» Directions for this task
Can you echo every line of the listing below word for word, leaving the pictures out?

(Pointing listing for text and elements)
┄┄┄┄┄┄
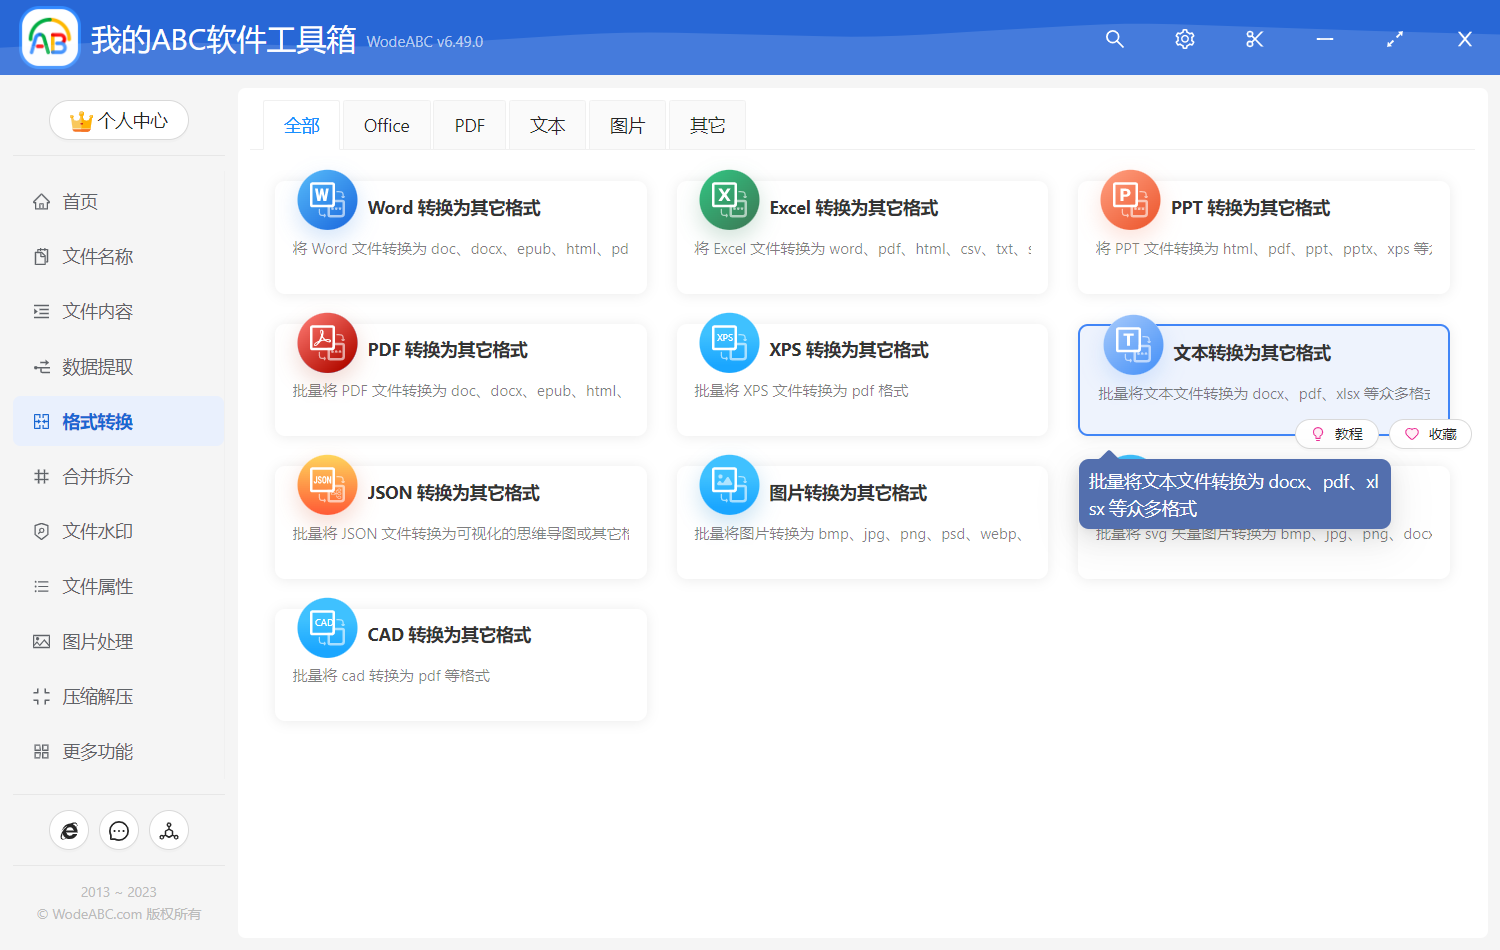Open the CAD conversion tool icon
This screenshot has width=1500, height=950.
pyautogui.click(x=327, y=627)
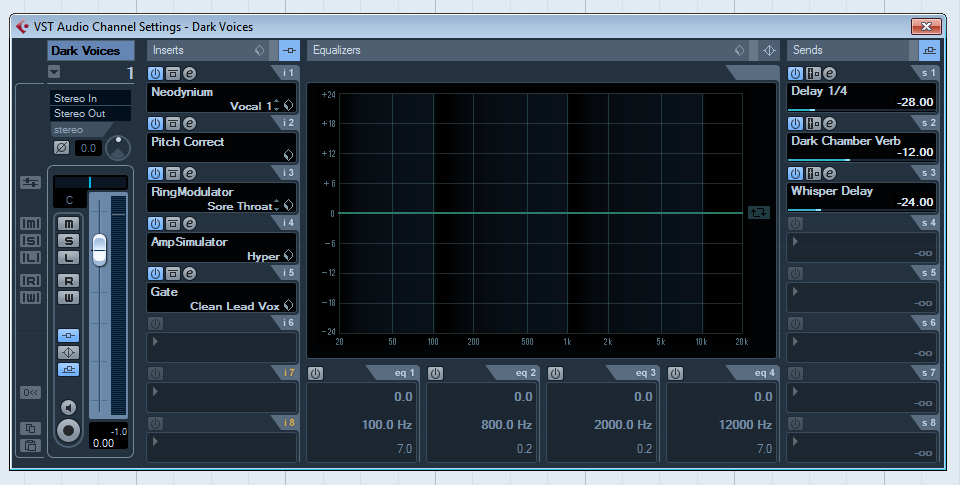
Task: Click the monitor speaker icon
Action: pos(68,407)
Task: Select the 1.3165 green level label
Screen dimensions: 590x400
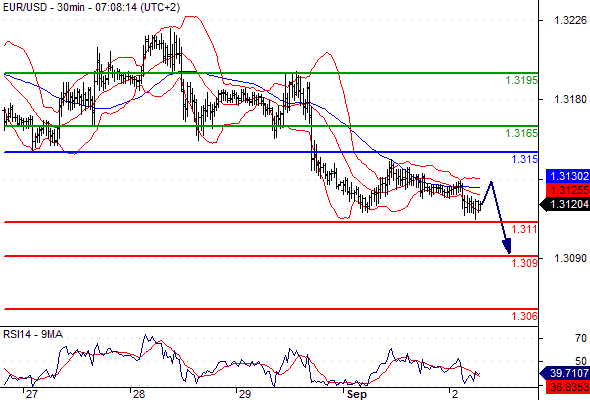Action: click(x=522, y=133)
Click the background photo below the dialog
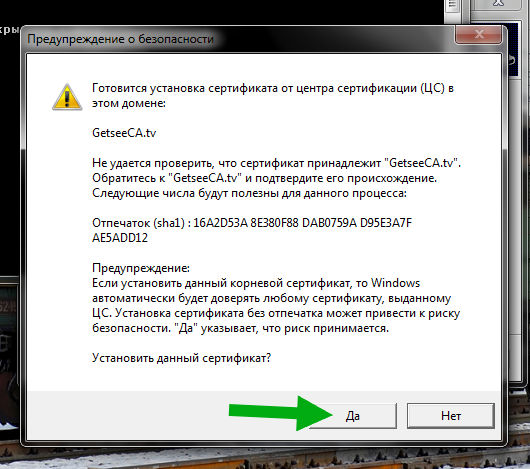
┄┄┄┄┄┄
» Solution to the problem
Open the CAD conversion tool icon
This screenshot has width=1500, height=950.
pyautogui.click(x=327, y=627)
Task: Click the monitor speaker icon
Action: pos(68,407)
Task: Select the 1.3165 green level label
Screen dimensions: 590x400
Action: click(x=522, y=133)
Click the background photo below the dialog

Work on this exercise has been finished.